Your task: Reproduce the data from the line that contains "Given: Click the save floppy disk icon" up to and including the line that contains "Looking at the screenshot, I should [724, 175].", leaving the pictures out of your answer.

Supplied data:
■ ■ ■ ■ ■ ■ ■

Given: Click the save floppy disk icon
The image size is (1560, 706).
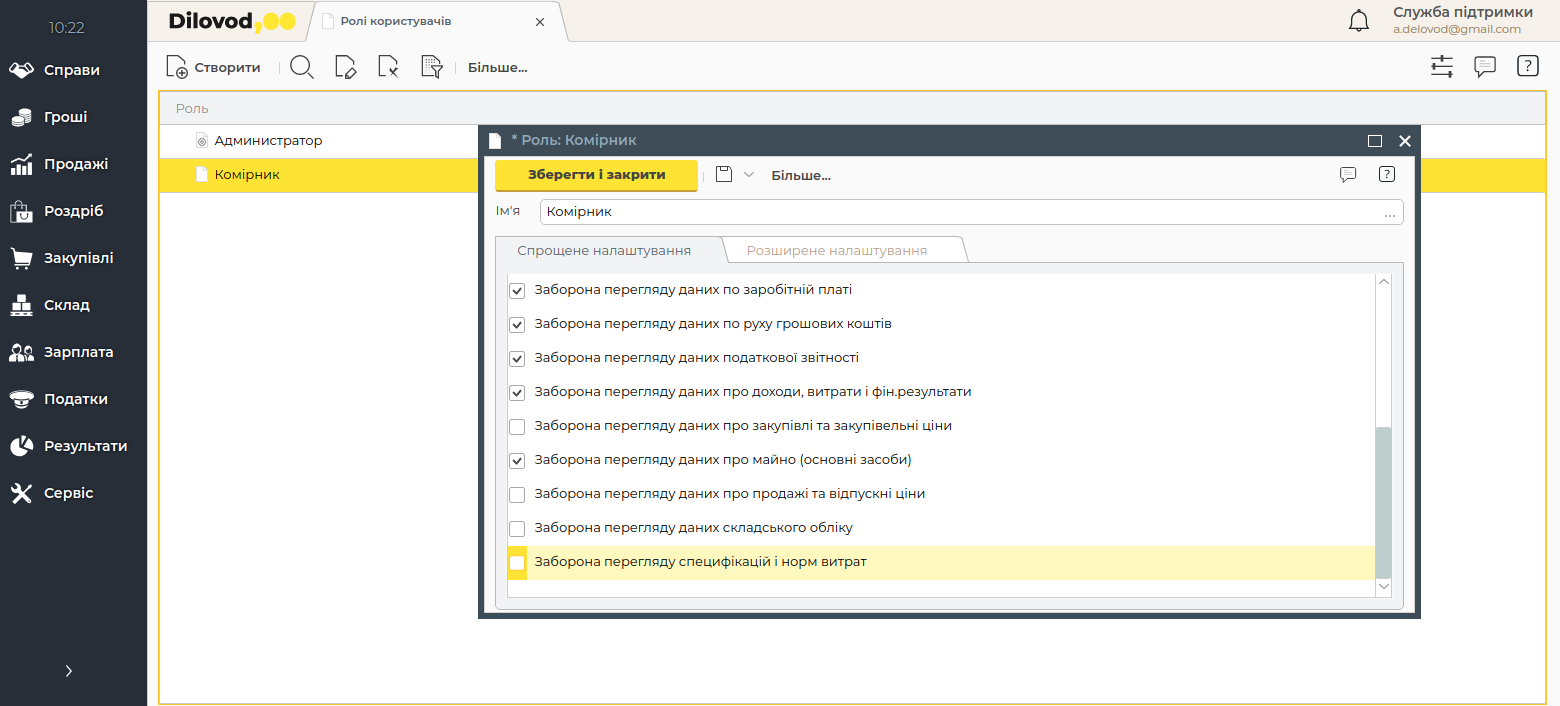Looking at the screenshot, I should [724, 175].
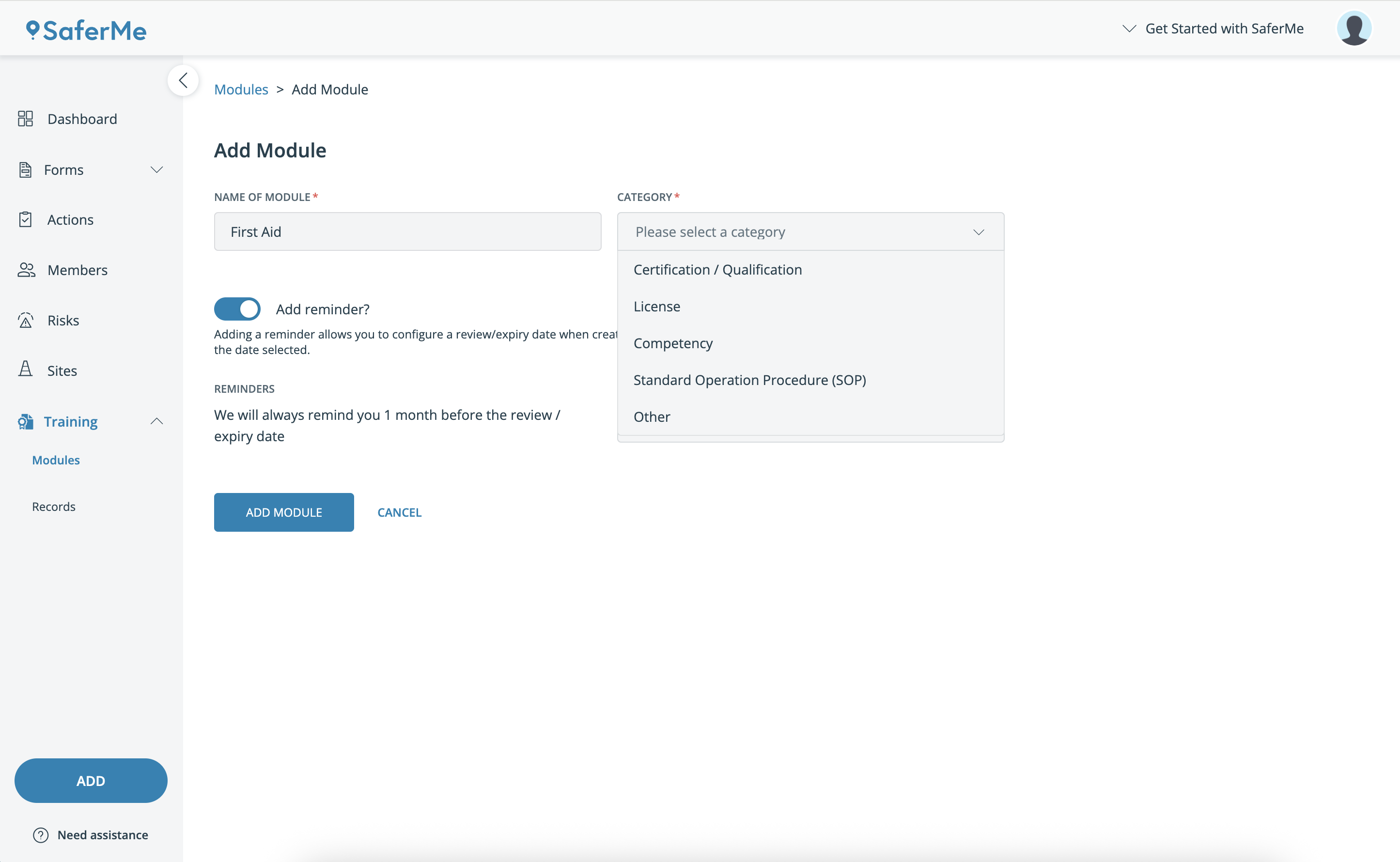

■ ■ ■ ■ ■ ■ ■

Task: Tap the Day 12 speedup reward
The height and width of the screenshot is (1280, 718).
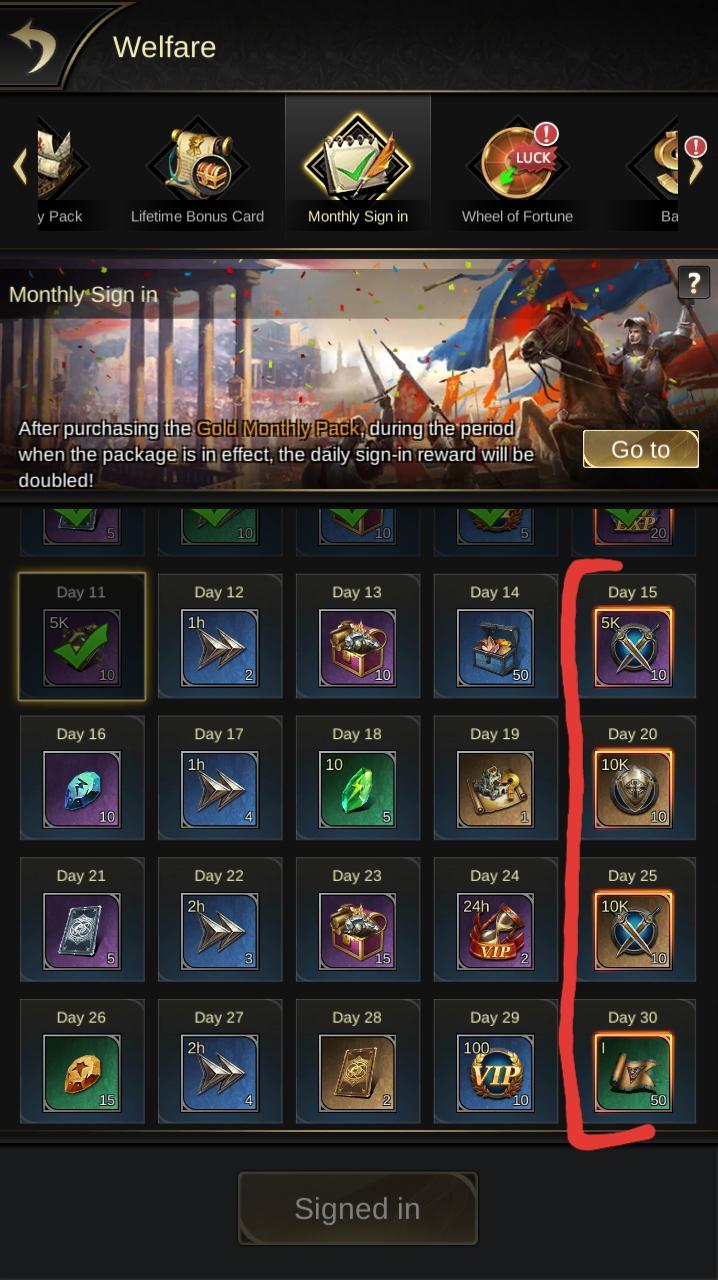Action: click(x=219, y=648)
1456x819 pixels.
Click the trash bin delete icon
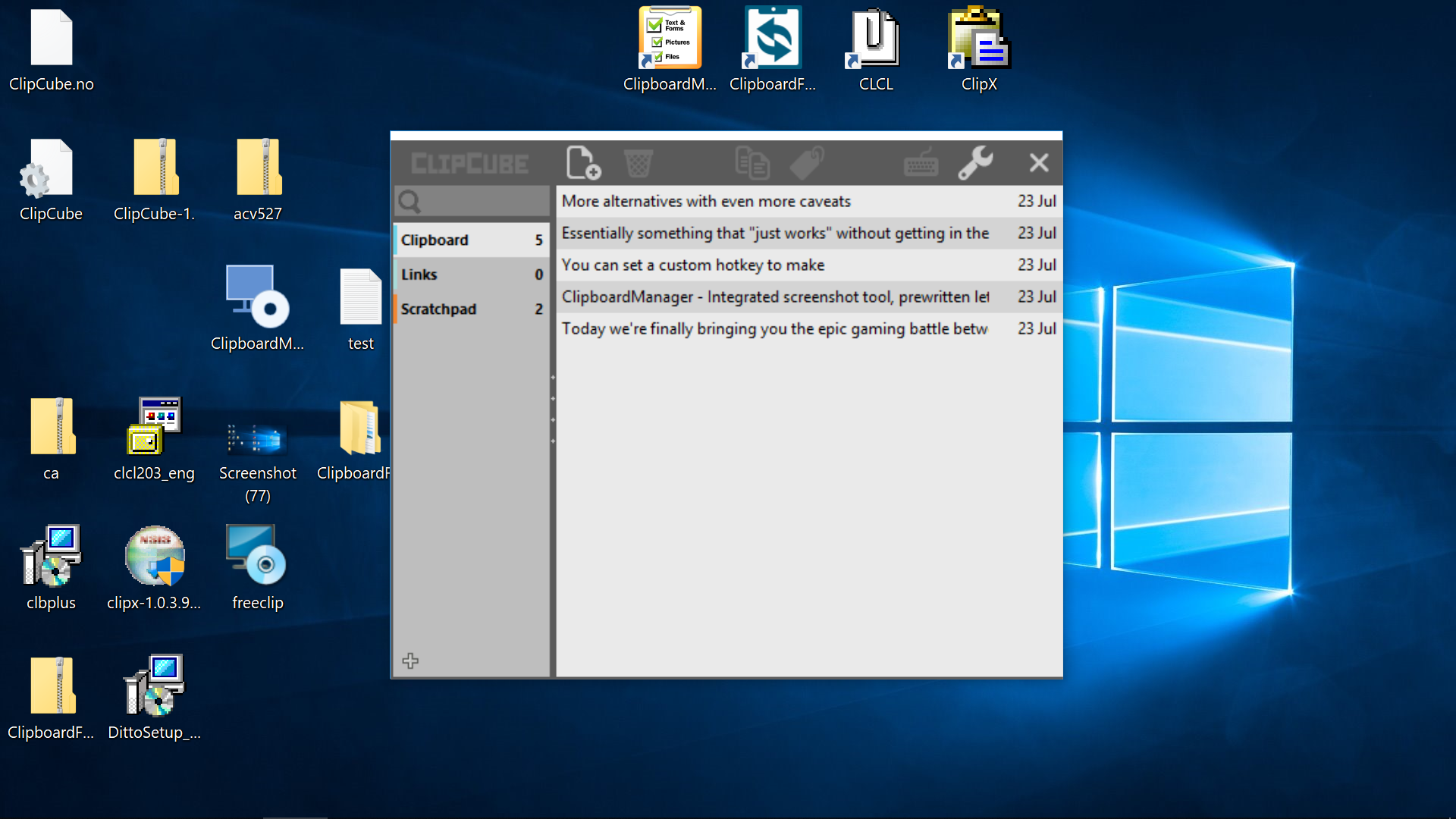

■ ■ ■ ■ ■ ■ ■

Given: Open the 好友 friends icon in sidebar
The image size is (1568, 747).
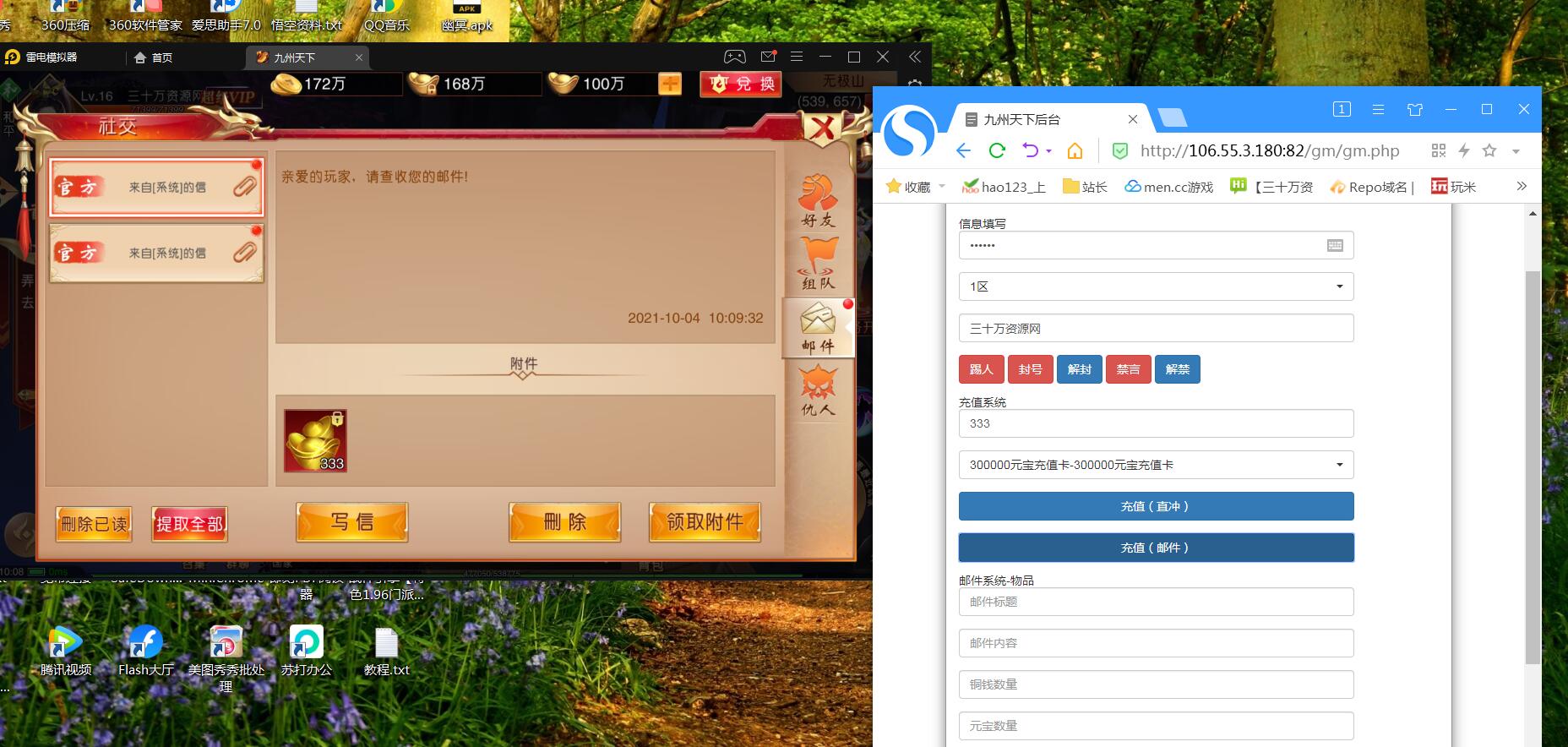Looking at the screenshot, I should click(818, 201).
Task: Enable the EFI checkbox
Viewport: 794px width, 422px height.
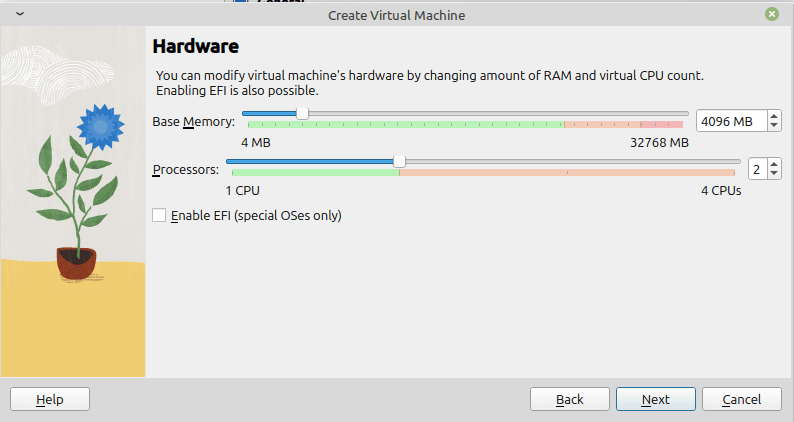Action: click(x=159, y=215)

■ ■ ■ ■ ■ ■ ■

The result:
Given: Click the save floppy disk icon
The image size is (1560, 706).
Looking at the screenshot, I should [724, 175].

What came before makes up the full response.